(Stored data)
#####

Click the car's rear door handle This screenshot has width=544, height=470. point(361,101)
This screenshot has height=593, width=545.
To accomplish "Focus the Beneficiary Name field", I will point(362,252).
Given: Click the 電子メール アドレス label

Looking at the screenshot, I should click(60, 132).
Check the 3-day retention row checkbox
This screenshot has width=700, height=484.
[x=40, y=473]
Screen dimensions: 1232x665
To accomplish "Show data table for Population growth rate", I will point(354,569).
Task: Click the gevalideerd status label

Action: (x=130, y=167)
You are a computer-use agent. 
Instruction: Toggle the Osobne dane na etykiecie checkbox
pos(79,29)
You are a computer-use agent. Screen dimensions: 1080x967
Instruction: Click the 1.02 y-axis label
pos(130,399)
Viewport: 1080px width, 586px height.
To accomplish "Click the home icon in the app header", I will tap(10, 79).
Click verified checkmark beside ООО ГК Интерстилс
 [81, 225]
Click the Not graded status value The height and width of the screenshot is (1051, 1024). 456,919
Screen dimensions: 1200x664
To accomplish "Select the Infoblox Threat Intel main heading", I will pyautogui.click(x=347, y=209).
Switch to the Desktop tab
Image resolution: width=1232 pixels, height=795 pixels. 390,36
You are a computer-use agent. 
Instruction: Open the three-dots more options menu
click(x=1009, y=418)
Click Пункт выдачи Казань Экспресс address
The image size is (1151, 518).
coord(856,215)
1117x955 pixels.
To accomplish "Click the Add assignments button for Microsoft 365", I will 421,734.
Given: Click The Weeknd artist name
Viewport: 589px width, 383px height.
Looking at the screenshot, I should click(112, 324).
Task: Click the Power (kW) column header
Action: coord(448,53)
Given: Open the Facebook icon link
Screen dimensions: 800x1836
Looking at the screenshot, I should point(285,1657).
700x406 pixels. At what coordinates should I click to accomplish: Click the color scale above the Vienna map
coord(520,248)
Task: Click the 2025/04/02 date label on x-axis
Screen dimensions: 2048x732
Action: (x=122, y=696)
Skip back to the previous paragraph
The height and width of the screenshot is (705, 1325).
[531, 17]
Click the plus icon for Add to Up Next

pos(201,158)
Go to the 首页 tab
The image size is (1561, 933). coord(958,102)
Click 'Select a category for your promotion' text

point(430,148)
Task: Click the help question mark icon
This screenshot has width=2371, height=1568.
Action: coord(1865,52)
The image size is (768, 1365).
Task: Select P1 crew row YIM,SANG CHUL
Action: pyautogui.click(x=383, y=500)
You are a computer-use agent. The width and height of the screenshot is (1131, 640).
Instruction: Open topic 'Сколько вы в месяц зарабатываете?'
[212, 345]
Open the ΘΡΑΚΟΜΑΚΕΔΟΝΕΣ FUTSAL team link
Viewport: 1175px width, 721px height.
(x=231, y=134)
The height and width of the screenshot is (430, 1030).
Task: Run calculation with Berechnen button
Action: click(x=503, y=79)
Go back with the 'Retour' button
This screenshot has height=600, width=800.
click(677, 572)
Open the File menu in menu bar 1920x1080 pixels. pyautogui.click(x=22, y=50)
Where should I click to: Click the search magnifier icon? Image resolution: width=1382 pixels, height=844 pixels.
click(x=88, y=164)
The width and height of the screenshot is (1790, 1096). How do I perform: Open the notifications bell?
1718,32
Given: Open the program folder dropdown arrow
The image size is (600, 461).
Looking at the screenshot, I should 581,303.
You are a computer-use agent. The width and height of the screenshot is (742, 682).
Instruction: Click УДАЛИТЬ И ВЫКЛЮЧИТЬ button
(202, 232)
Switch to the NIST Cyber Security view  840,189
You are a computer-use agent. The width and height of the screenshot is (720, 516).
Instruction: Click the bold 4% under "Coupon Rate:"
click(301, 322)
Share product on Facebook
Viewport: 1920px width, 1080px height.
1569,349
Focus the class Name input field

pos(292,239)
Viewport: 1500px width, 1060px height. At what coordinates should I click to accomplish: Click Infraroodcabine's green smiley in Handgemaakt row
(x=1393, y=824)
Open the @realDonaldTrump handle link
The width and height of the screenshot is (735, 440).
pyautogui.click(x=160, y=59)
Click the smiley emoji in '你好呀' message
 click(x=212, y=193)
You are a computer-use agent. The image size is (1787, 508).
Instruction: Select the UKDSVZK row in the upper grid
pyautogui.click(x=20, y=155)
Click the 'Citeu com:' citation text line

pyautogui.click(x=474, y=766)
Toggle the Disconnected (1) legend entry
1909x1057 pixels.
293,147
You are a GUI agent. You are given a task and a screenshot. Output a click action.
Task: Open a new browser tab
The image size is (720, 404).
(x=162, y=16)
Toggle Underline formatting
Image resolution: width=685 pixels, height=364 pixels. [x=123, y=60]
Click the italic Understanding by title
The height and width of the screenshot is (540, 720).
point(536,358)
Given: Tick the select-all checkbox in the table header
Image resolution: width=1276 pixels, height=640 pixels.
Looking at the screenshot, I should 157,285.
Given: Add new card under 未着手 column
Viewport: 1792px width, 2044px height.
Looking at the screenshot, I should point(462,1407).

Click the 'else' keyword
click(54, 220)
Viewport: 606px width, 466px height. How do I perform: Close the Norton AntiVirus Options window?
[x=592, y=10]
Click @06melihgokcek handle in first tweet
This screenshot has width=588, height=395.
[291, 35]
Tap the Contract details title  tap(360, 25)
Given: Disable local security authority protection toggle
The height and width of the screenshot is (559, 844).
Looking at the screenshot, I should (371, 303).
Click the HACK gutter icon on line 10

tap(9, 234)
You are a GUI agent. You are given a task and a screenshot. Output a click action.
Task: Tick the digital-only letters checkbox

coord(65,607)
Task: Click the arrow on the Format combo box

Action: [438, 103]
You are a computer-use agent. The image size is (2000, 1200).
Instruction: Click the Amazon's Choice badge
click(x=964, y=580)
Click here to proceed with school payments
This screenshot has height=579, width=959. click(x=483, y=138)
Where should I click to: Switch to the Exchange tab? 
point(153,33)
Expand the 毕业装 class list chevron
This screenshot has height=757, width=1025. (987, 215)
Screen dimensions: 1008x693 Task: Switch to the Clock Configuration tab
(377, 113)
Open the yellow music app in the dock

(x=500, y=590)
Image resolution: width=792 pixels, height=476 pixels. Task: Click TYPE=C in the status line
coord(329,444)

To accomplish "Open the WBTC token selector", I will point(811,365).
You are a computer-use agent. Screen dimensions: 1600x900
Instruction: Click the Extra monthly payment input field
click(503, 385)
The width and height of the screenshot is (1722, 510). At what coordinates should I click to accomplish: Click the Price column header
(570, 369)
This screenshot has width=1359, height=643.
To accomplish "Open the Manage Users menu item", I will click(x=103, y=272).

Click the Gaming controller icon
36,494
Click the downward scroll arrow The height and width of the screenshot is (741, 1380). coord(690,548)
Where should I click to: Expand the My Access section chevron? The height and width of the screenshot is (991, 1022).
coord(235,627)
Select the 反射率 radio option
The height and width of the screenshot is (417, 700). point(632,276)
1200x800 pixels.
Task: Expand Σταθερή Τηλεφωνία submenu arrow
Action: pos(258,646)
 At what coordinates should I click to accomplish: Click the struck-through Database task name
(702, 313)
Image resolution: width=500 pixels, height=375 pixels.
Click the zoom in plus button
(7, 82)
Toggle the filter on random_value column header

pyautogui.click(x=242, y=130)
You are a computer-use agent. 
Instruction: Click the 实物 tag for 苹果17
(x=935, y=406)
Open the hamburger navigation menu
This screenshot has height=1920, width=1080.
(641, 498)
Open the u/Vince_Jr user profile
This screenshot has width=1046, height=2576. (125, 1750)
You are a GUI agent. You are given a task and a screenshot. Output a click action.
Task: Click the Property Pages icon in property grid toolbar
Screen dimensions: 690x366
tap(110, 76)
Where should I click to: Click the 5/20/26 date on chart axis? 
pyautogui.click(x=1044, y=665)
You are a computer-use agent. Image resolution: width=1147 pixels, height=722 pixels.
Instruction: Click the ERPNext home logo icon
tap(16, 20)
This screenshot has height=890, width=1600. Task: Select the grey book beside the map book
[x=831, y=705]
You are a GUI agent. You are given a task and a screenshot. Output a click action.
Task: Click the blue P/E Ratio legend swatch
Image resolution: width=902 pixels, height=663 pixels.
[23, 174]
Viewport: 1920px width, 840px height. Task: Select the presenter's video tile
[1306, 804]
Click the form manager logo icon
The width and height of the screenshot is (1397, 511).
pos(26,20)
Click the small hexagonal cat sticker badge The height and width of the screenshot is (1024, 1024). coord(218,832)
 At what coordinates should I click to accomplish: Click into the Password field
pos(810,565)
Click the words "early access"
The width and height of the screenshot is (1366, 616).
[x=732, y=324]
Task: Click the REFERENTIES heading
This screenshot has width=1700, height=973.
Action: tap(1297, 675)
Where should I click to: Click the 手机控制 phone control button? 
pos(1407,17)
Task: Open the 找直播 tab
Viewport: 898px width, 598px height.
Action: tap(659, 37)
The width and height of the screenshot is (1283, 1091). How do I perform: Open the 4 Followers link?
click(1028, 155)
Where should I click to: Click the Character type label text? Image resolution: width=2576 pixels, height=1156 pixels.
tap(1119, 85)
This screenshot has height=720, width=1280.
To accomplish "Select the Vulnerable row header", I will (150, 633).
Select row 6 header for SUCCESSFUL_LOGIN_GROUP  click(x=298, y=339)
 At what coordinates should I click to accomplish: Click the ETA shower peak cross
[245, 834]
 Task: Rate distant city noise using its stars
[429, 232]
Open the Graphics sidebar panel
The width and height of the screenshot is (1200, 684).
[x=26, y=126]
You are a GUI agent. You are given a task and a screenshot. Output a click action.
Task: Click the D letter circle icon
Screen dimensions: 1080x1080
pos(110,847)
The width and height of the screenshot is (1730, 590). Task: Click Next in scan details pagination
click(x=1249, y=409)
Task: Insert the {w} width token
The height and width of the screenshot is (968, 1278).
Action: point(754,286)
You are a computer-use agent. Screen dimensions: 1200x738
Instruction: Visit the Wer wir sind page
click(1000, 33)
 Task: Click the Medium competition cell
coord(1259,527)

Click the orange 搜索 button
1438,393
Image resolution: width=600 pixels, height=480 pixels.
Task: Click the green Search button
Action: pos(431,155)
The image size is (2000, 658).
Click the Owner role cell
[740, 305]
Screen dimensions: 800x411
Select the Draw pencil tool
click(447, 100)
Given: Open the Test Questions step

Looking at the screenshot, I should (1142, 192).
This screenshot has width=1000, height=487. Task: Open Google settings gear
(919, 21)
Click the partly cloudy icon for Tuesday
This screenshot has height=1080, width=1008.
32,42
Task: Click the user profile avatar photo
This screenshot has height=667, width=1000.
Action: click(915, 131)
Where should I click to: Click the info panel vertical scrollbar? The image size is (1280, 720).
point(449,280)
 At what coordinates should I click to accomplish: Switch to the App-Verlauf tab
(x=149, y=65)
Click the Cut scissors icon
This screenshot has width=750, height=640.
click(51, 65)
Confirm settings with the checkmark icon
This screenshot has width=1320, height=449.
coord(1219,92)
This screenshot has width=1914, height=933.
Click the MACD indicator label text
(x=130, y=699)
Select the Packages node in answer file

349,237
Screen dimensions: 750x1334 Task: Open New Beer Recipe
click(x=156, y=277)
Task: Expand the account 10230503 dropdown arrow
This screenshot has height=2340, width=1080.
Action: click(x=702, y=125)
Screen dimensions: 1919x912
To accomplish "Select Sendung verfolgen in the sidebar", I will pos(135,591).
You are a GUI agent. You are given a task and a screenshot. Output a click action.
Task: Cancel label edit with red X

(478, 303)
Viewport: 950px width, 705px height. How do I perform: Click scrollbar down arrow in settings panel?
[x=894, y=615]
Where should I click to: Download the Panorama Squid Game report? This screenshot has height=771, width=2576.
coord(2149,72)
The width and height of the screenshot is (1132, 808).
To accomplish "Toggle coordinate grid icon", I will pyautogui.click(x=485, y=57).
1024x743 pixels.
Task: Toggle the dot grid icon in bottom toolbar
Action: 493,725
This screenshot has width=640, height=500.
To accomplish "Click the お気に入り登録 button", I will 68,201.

#####

#### To do:
Beginning with the line that has "The width and height of the screenshot is (1366, 616)." and ending with the line that has "Select row 6", set down the lines above exactly and include no others.

#### Written answer:
The width and height of the screenshot is (1366, 616).
[x=732, y=324]
Task: Click the REFERENTIES heading
This screenshot has width=1700, height=973.
Action: tap(1297, 675)
Where should I click to: Click the 手机控制 phone control button? 
pos(1407,17)
Task: Open the 找直播 tab
Viewport: 898px width, 598px height.
Action: tap(659, 37)
The width and height of the screenshot is (1283, 1091). How do I perform: Open the 4 Followers link?
click(1028, 155)
Where should I click to: Click the Character type label text? Image resolution: width=2576 pixels, height=1156 pixels.
tap(1119, 85)
This screenshot has height=720, width=1280.
To accomplish "Select the Vulnerable row header", I will (150, 633).
Select row 6 header for SUCCESSFUL_LOGIN_GROUP  click(x=298, y=339)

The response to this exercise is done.